Und doch steht auf einmal dieses große Fragezeichen im Raum, ob der Fährbetrieb weiterhin aufrecht erhalten werden kann. Grund genug für die SPD am letzten Samstag, eine Bürgerinformationsveranstaltung mit Kaffee und Krapfen zu organisieren, die mit dem harmlosen Titel „SPD Orsoy macht sich für den Erhalt der Rheinfähre stark“ daher kam.
Zum Hintergrund: Der Übergang zwischen Straße und Fähr-Rampe ist defekt, dessen Reparatur beim Fährbetreiber, Dirk Nowakowski, liegt. Bis dato liegt ein Angebot zur Behebung der Schäden von 70.000 Euro vor, das nach den aufwendigen Neuerungen der Motoren im letzten Jahr nicht zu bewerkstelligen ist.
Die SPD will helfen und rief die Bürger zusammen, um hierüber zu diskutieren. Dabei sein sollte der Fährbetreiber, so die SPD, der mit den Anwohnern diskutieren sollte. Dass allerdings schon Wochen zuvor eine Vereinbarung mit dem Wasserschifffahrtsamt getroffen wurde, dass die Fähre weiterfahren darf, wurde nicht erwähnt. Dass der Betreiber an der SPD-Veranstaltung gar nicht teilnehmen würde, wurde auch nicht erwähnt. So stellt sich doch hier die ernsthafte Frage, inwiefern es sich hierbei um eine Informationsveranstaltung handelte. In Anbetracht der nahenden Landtagswahlen scheint die Diskussion um den Fährbetrieb ein gefundenes Fressen, um sich dem Bürger nahe präsentieren zu wollen. Denn eines steht fest: Orsoy braucht seine Fähre. Gerade die Gastronomie profitiert von der kurzen Fährverbindung zwischen Orsoy und Walsum. Hunderte Radfahrer kommen dann im Sommer täglich nach Orsoy und genießen den ganz besonderen Charme des Ortes, so Maria Kühn, Inhaberin des Gasthauses „Mütterlein“. Es liegt unmittelbar am Kirchplatz und die Terrasse unter den Linden bewirtschaftet dann viele der Ausflügler. „Ohne die Fähre ist Orsoy tot“, sagt sie und weist gleichzeitig darauf hin, dass auch ihre Existenz damit stark bedroht wäre.
Umso erschreckender, dass die hiesigen Medien vor Ort die Anwohner im Unklaren lassen. Gespräche mit dem Wasserschifffahrtsamt stehen an. Es geht um neue Konzepte und kostengünstigere Alternativen. Hinzu kommt, dass die Behebung der Schäden erst bei einem Wasserstand von 1,70 Meter behoben werden können.
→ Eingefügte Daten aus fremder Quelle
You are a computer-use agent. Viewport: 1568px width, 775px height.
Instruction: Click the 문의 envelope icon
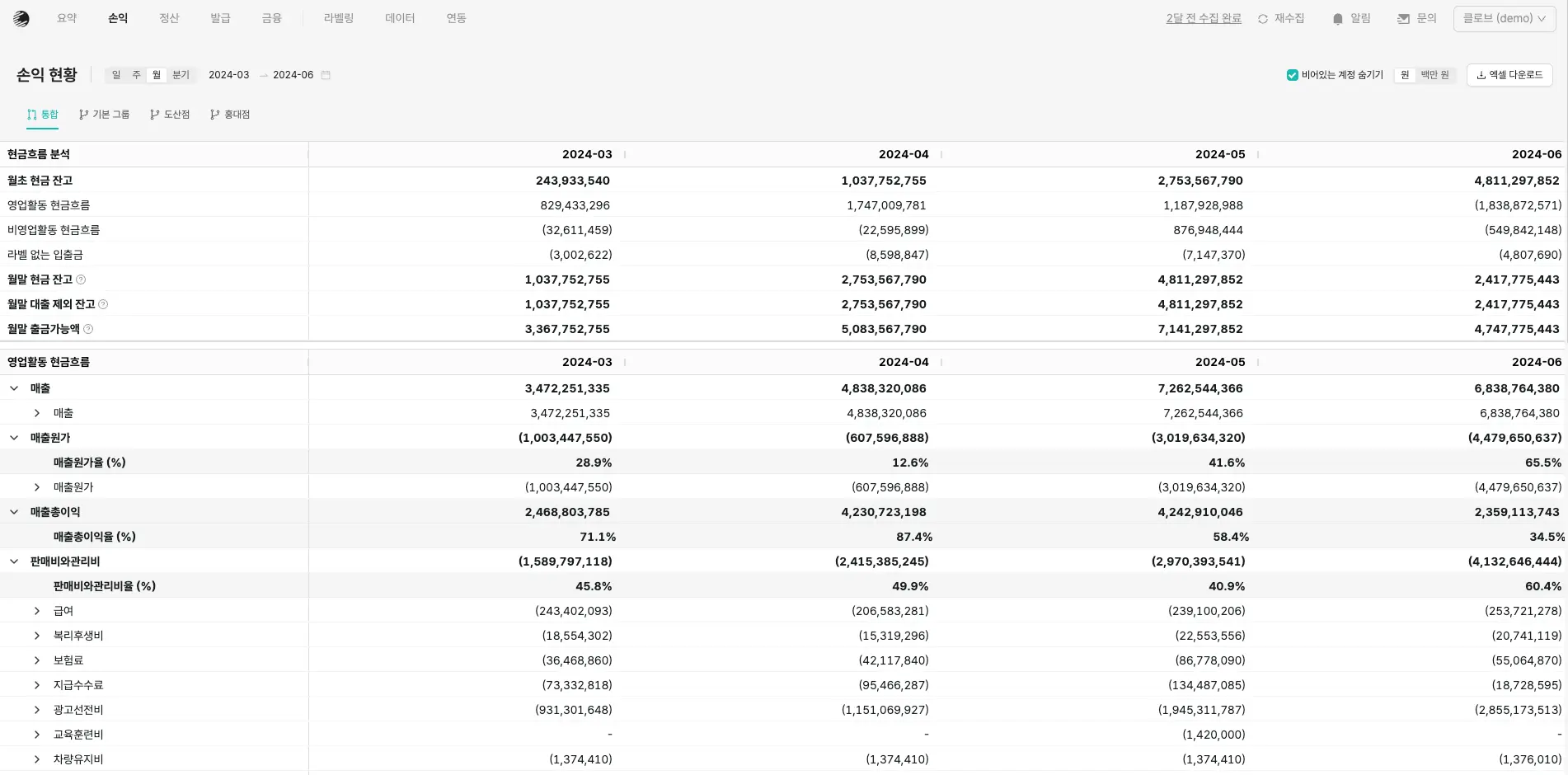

Zurzeit steht der Pegel bei vier Metern. In den letzten zehn Jahren hat Fährbetreiber Dirk Nowakowski genau einmal erlebt, dass der Pegelstand so niedrig war, dass der ganze Anleger frei lag. Ein nicht unerhebliches Faktum, das die Dringlichkeit und Aufregung aus der Diskussion um die Einstellung des Fährbetriebes hinausnehmen könnte. Angesichts dieser Tatsachen wirkt der Zeitpunkt für eine Informationsveranstaltung mehr als taktiert und wirft die Frage auf, wo Wahlkampf anfängt und Wahrheit aufhört.